The term BWE refers to a dynamical phenomenon, which is able to affect the efficiency of SCs and cause the increase in inventory costs as a result of the existence of information asymmetry in supply chains (SCs). Several remedies have been presented for BWE management up to now, but none of them has been able to eliminate it completely. Information sharing (IS) policies are known as an effective theoretical approach to managing BWE in SCs. An effective IS technique which is recently used to facilitate sharing demand information in SCs is the token-based ordering policy (TB). The strategy is dividing orders into two streams: the first stream is actual value of customer demand, whereas the second one is adjustments which are required to manage fluctuations and keep a stable inventory in each echelon of SC.

This work concentrated on improving the efficiency of token-based ordering policy through proposing a robust push–pull policy for the token-ordering procedure. Token-ordering procedure is the procedure of obtaining the optimal amount of tokens which should be ordered in every period by different SC echelons. Two new fuzzy approaches were proposed to improve this procedure: the TSK and hybrid MISO fuzzy approaches. The main characteristic of the proposed approaches is that they can eliminate the dependence between the efficiency of TB ordering policy and exogenous and constant variables. In other words, proposed fuzzy approaches are able to determine the amount of tokens that each SC echelon should order to manage its inventory control policies through a push–pull approach and using the endogenous variables of the supply system.

Numerical examples showed that both of the proposed fuzzy models improved the SC performance criteria, but the hybrid MISO fuzzy model presented better outputs and prepared more robust modeling. Finally, the advantages and disadvantages of the proposed approaches were discussed to provide a basis for decision-making trade-offs.

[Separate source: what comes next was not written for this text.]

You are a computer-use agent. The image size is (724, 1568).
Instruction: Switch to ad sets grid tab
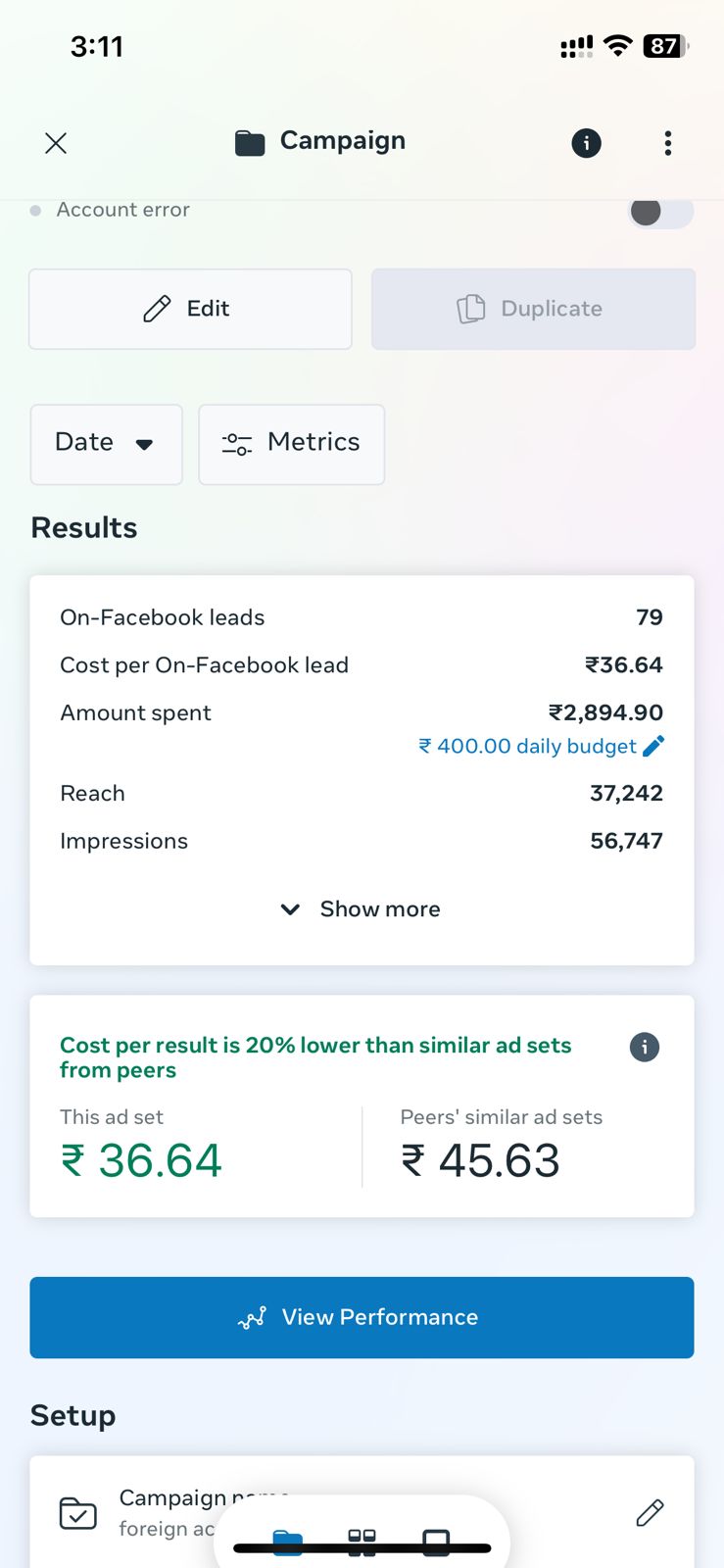tap(362, 1542)
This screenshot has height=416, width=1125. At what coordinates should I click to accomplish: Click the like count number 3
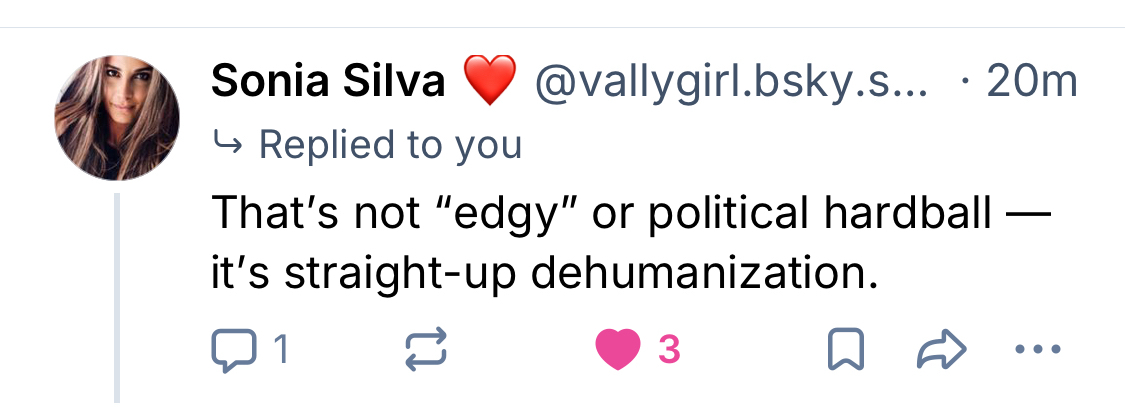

Two main approaches are pursued in future works; applying type 2 fuzzy logic for improvement of the power of the proposed model in coping with uncertainties (regarding the capabilities of type 2 fuzzy logic in uncertainty modeling) and survey of the incentive of the echelons for participation in information sharing (IS) through an automated negotiation in an agent-based supply platform.